Wow! Howdy flist! I'm back at my hotel now and perhaps you might guess by the number of exclamation points that I've had two drinks! :D
Today was one of those days that reiterates the good things about going to conferences.
To start, I went to a presentation on software called Mplus and the presenters were SUCH lovely people. Funny, energetic, one of them saw me drinking a cup of tea and joked "You'd better get a coffee dear. This is a presentation on statistical software." LOLOL
As it turns out, Mplus offers exactly what I'm looking for to analyze my data set* and now I'm all juiced up in my mental pants. I put my business card in their box for a chance to win a copy of the software, but a friend of mine from my program has offered to give me her copy of the previous version and a tutorial on Structured Equation Modeling**. I am also set to sit down with renowned zombie statistician
Robert Smith? at Gallifrey to further discuss SEM. I AM SO PSYCHED TO DO MY DATA ANALYSIS NOW IT'S NOT EVEN FUNNY.
At lunch I caught up with a former fellow student who is now working at a University, and saw a few other fellow candidates. I also went to the LGBT caucus, which was a bit of a snoozeville. But I ran into that assistant professor I met
at the other conference who wanted my syllabi on LGBT policy and he gave me a new idea for possible theory for my dissertation! He also briefly discussed with me some data he collected that might be fruitful for a joint paper.
And then this evening was the conference reception. Free dinner! Free drinks! I was flirted with by TWO different women! And in casual chatting with one of the faculty at my university, she gave me the idea to submit an article for a content analysis of literature review based on what I wrote for the Williams Institute grant I applied for. So even though I didn't get that grant, I can recycle what I wrote and tweak it for a possible publication!
The nerdy. It feels soooo good right now.
* Mplus allows you to three things I find interesting - structured equation modeling (SEM), Exploratory Factor Analysis (EFA), and Latent Class Analysis (LCA)
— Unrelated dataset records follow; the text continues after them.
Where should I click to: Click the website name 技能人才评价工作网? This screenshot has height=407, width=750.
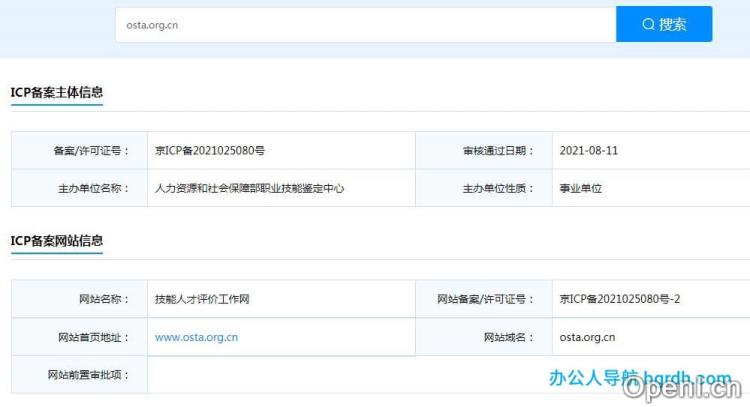201,299
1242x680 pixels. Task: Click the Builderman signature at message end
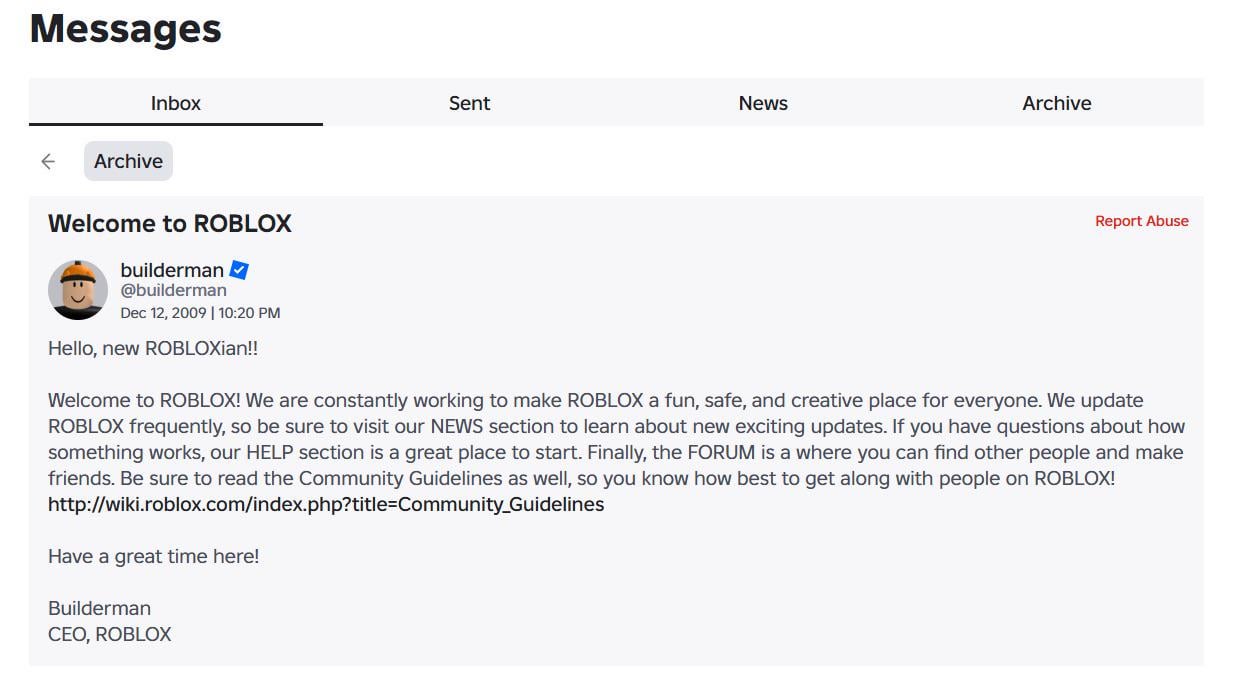tap(99, 608)
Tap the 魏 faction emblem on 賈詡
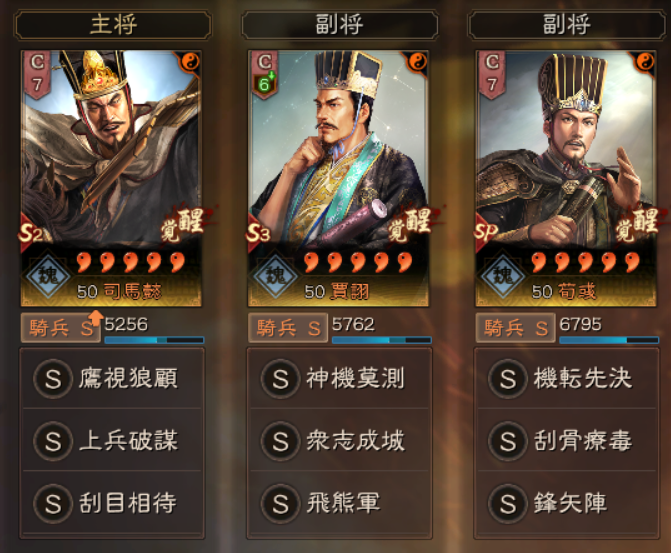Screen dimensions: 671x553 pos(276,275)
** SEM allows you to combine multiple observed variables to create a combined variable. So for example, I want to look at the combined effect of gender presentation, being out and documentation status (whether someone has changed documents to reflect identified gender and name change) on income, employment discrimination and the decision to not file a formal complaint for employment discrimination. EFA allows you to throw in a mixed bag of variables and see if any relationships emerge. LCA allows you to do this as well, only with the specific focus of examining heterogeneity within groups (e.g. among those who have Bachelor's degrees, or among people of color).